Cross border start-ups: Know your limits!
New customer segments, new engines for growth and bumping off the competition are all tried and tested approaches for cross border startups to scale.
But expanding overseas?
This often comes at the cost of setting up offices in places businesses are unfamiliar with. There’s the language barrier. The culinary delicacies that always involve something disgusting, and cars being driven on the wrong side of the road
But more pertinent problems come up which can persuade even the most adventurous to stay within their borders.
To limit themselves.
What are the challenges for cross border start-ups?
Instead of focussing on the many, I have selected three of the biggest challenges that start-ups face.
The first is being a tiny company in a big world. Founders and their first employees already have thousands of things they could be doing in any given day, with scarce resources. It’s hard to know what to focus on as it is. Adding an international dimension can seem like adding extra hurdles to a track already littered with obstacles. The first step is to ask us. We can help point you in the right direction, for free.
Another challenge is the difference in work culture.
For example, the traditional working day is different depending on where you go in the world. For most in the Western Europe, it is 9am to 5pm, whereas in Japan it is not uncommon to find employees working in the middle of the night (without the possibility of overtime pay).
Then we stumble across the topic of different laws, which seem almost designed to trip you up. What is logical and legal in one country can be morally outrageous in another.

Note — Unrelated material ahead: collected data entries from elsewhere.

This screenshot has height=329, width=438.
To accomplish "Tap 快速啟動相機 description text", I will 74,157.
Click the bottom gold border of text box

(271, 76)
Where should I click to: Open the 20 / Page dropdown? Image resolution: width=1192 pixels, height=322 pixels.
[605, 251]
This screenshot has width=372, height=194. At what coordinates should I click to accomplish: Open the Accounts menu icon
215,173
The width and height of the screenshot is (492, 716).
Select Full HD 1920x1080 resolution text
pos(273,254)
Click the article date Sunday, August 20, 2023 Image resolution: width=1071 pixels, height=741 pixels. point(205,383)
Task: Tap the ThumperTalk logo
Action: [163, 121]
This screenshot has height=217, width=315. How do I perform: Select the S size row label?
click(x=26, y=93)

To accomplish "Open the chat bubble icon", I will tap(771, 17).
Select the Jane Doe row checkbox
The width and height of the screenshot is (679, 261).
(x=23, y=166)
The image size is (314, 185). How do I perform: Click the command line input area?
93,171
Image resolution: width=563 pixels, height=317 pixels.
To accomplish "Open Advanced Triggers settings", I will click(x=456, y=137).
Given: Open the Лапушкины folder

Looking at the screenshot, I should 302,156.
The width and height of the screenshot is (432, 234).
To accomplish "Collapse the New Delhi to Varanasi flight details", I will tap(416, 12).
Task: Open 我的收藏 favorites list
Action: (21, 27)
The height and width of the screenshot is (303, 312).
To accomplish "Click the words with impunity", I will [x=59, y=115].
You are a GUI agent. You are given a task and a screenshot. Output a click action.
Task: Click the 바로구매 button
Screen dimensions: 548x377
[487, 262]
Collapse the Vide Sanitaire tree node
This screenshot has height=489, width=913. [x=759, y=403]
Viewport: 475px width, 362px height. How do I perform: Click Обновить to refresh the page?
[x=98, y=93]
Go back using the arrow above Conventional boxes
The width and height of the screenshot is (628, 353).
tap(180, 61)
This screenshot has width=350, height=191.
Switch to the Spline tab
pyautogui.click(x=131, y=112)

Laws can be difficult to understand at the best of times. Imagine those laws not only in a different language but also a different script. This misery is expensive: legal advice is pricey especially if you don’t know where to look. This is where Adviserly can help, we can signpost you to relevant legal advisers in different countries and save you some money in the process.
Why bother to become a cross border startup?
Those customer segments we mentioned.
Teenagers who like classical music, for example, are not exclusively French.
Readers of Harry Potter are not exclusively from India.
Any startup these days may find that their customer segment very quickly takes on an international flavour and that they need to go after it.
If you have clients all around the world, it can make sense to be closer to those clients and be a part of the local market, to set up a branch or sign a distribution agreement.
Depending on your sector, you might need clients to feel reassured that you as a business owner truly care about that market and it isn’t just another target on your hit list.
Moving to a different country to set up the startup itself can also be vital for its prospects. Every country has its own unique ecosystem that provides for businesses to compete with and learn from one another.
The ecosystem effect is real – hence the tech clusters in London and culinary clusters in Lyon. Now, that doesn’t mean you should move to Silicon Valley just yet but it does mean that moving your offices abroad could take things to another level.
Ultimately, a gift or a curse?
It is within the DNA of a startup to challenge themselves, embrace the new and disrupt the old.
But being adventurous doesn’t pay the bills. It is ultimately hard-headed business reality which determines what start-ups do, particularly when they have an investor on board.
Operating overseas is not some quixotic choice for many new businesses. It is a business necessity.